• DATASET RECORDS:
---
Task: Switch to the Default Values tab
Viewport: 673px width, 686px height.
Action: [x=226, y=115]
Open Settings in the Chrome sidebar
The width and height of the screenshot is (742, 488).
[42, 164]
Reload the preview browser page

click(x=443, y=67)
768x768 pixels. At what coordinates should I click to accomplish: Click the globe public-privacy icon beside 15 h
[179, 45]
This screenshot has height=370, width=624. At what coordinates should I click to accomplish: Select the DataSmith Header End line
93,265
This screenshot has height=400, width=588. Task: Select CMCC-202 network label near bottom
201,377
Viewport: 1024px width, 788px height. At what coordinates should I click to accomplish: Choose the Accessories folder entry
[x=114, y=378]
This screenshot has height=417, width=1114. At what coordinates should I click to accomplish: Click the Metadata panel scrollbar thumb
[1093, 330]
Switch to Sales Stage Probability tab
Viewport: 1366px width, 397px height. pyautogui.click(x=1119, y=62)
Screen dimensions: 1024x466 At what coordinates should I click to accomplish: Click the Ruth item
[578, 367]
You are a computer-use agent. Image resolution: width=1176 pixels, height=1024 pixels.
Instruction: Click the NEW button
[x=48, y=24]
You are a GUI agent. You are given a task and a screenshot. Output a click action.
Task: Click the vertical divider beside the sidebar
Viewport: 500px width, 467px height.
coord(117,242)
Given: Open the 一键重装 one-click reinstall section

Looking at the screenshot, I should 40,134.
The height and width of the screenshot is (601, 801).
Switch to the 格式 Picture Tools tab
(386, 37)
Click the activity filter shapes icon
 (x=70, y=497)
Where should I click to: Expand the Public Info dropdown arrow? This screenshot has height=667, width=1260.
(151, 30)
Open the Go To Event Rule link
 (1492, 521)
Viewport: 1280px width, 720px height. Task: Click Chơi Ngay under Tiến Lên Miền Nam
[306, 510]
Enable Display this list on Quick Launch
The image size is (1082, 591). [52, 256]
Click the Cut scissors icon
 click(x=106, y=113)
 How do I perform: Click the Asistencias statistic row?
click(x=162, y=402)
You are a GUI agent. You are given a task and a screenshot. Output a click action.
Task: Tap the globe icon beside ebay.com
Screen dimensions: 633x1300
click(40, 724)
---
• PROBLEM TO WORK ON: Starting with the first entry and ending with the last, give all of them again unchanged.

• EXERCISE ANSWER:
Task: Switch to the Default Values tab
Viewport: 673px width, 686px height.
Action: [x=226, y=115]
Open Settings in the Chrome sidebar
The width and height of the screenshot is (742, 488).
[42, 164]
Reload the preview browser page

click(x=443, y=67)
768x768 pixels. At what coordinates should I click to accomplish: Click the globe public-privacy icon beside 15 h
[179, 45]
This screenshot has height=370, width=624. At what coordinates should I click to accomplish: Select the DataSmith Header End line
93,265
This screenshot has height=400, width=588. Task: Select CMCC-202 network label near bottom
201,377
Viewport: 1024px width, 788px height. At what coordinates should I click to accomplish: Choose the Accessories folder entry
[x=114, y=378]
This screenshot has height=417, width=1114. At what coordinates should I click to accomplish: Click the Metadata panel scrollbar thumb
[1093, 330]
Switch to Sales Stage Probability tab
Viewport: 1366px width, 397px height. pyautogui.click(x=1119, y=62)
Screen dimensions: 1024x466 At what coordinates should I click to accomplish: Click the Ruth item
[578, 367]
You are a computer-use agent. Image resolution: width=1176 pixels, height=1024 pixels.
Instruction: Click the NEW button
[x=48, y=24]
You are a GUI agent. You are given a task and a screenshot. Output a click action.
Task: Click the vertical divider beside the sidebar
Viewport: 500px width, 467px height.
coord(117,242)
Given: Open the 一键重装 one-click reinstall section

Looking at the screenshot, I should 40,134.
The height and width of the screenshot is (601, 801).
Switch to the 格式 Picture Tools tab
(386, 37)
Click the activity filter shapes icon
 (x=70, y=497)
Where should I click to: Expand the Public Info dropdown arrow? This screenshot has height=667, width=1260.
(151, 30)
Open the Go To Event Rule link
 (1492, 521)
Viewport: 1280px width, 720px height. Task: Click Chơi Ngay under Tiến Lên Miền Nam
[306, 510]
Enable Display this list on Quick Launch
The image size is (1082, 591). [52, 256]
Click the Cut scissors icon
 click(x=106, y=113)
 How do I perform: Click the Asistencias statistic row?
click(x=162, y=402)
You are a GUI agent. You are given a task and a screenshot. Output a click action.
Task: Tap the globe icon beside ebay.com
Screen dimensions: 633x1300
click(40, 724)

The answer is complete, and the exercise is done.